Task inputs:
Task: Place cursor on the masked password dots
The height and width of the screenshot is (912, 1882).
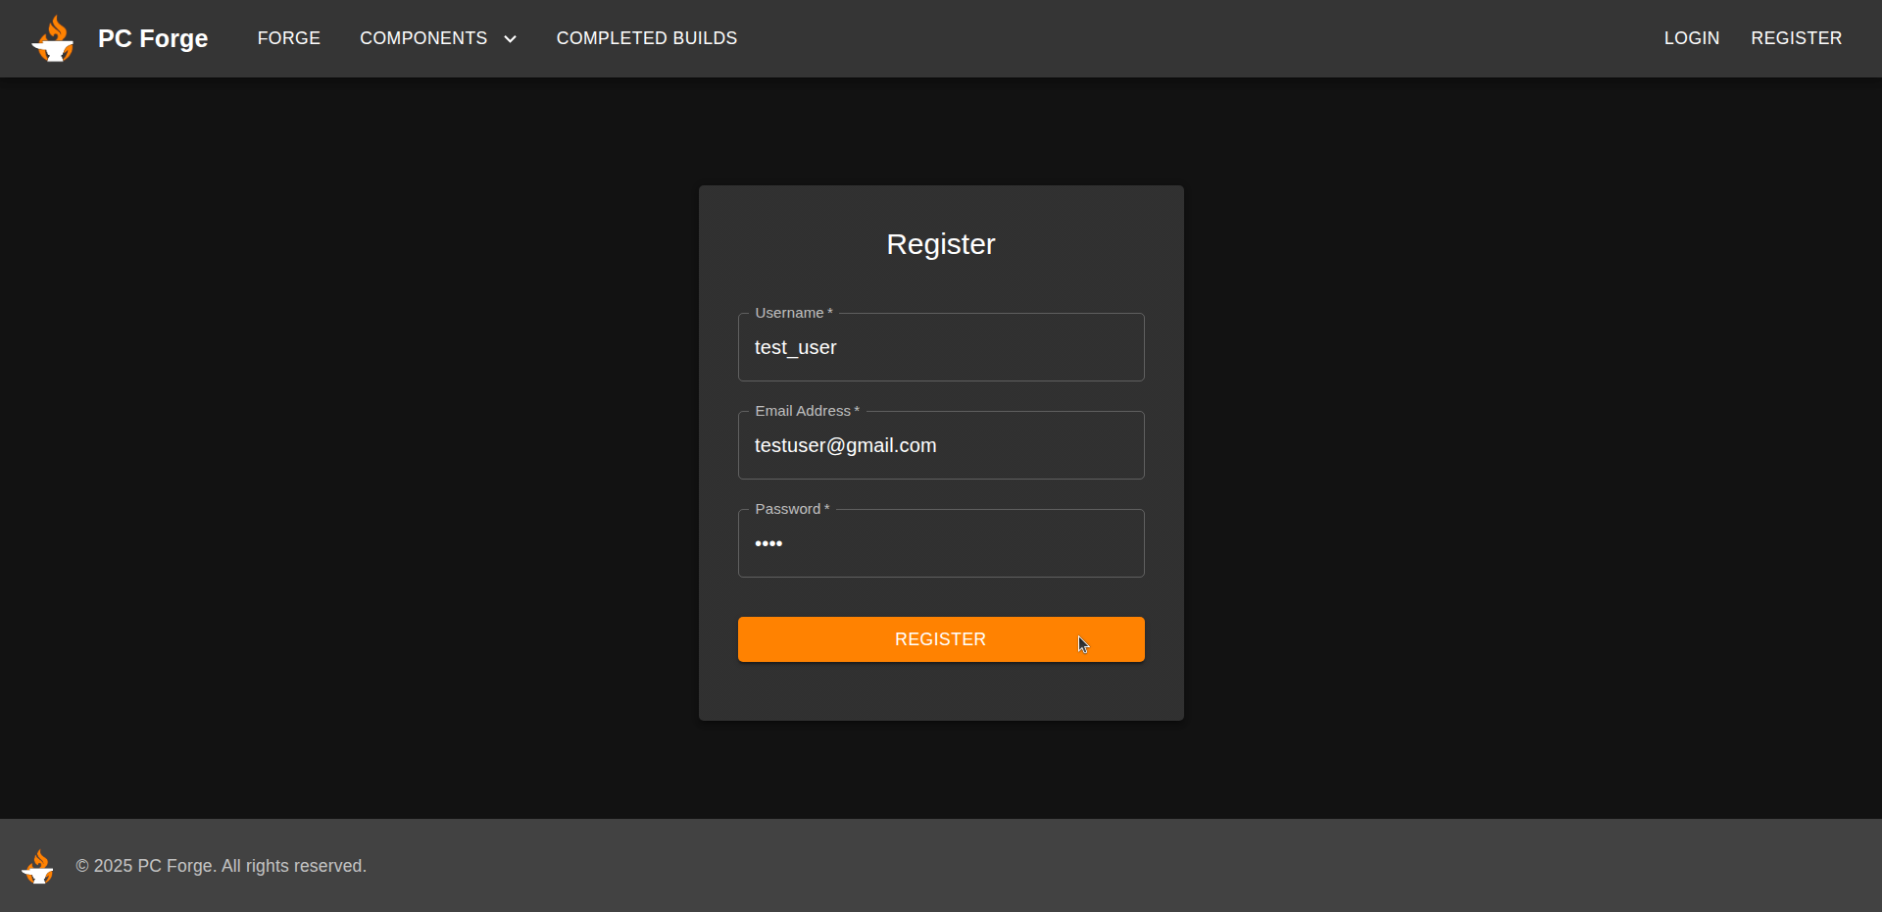Action: [768, 544]
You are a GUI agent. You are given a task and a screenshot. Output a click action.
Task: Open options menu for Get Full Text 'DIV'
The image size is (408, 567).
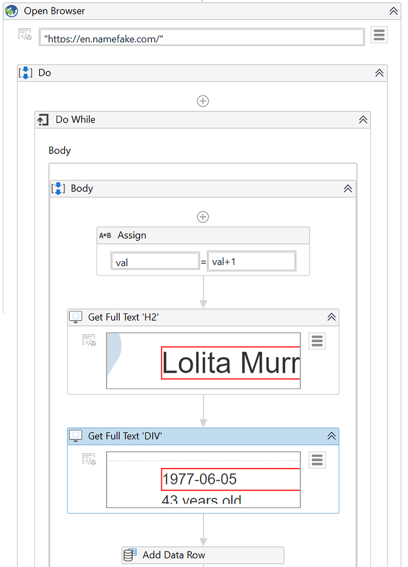click(x=317, y=460)
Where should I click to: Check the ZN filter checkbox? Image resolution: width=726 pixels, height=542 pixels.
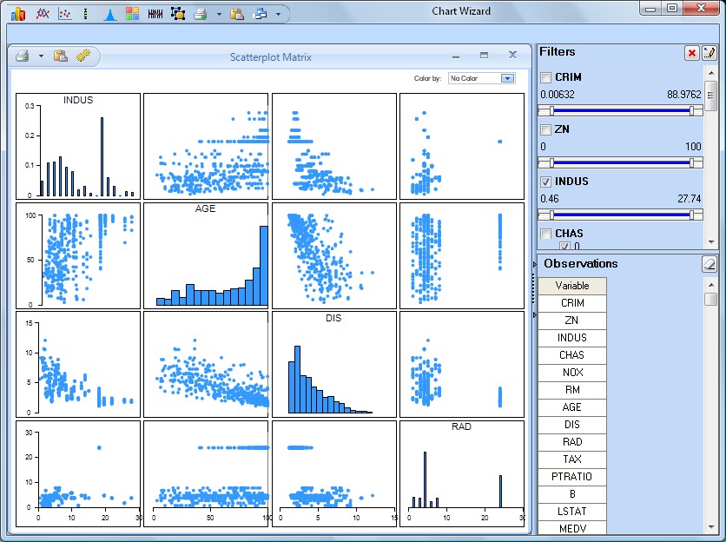point(545,130)
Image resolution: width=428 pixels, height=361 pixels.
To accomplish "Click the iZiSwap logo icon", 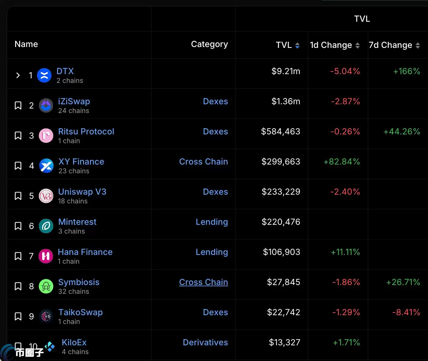I will pyautogui.click(x=46, y=105).
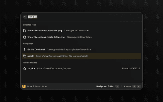Click the Pinned: 4/9/2026 date text

tap(131, 68)
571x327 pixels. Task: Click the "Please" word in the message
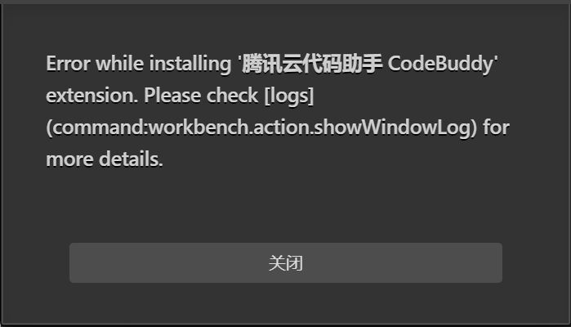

Exercise details: After locating the line containing "You are a GUI" in the entries above, return it and every line after it exactly, ending at the line containing "Image resolution: width=428", without pictures.

Response below:
You are a GUI agent. You are given a task and a screenshot. Output a click action.
Task: Open options menu for Get Full Text 'DIV'
The image size is (408, 567).
click(x=317, y=460)
Where should I click to: Check the ZN filter checkbox? Image resolution: width=726 pixels, height=542 pixels.
point(545,130)
Image resolution: width=428 pixels, height=361 pixels.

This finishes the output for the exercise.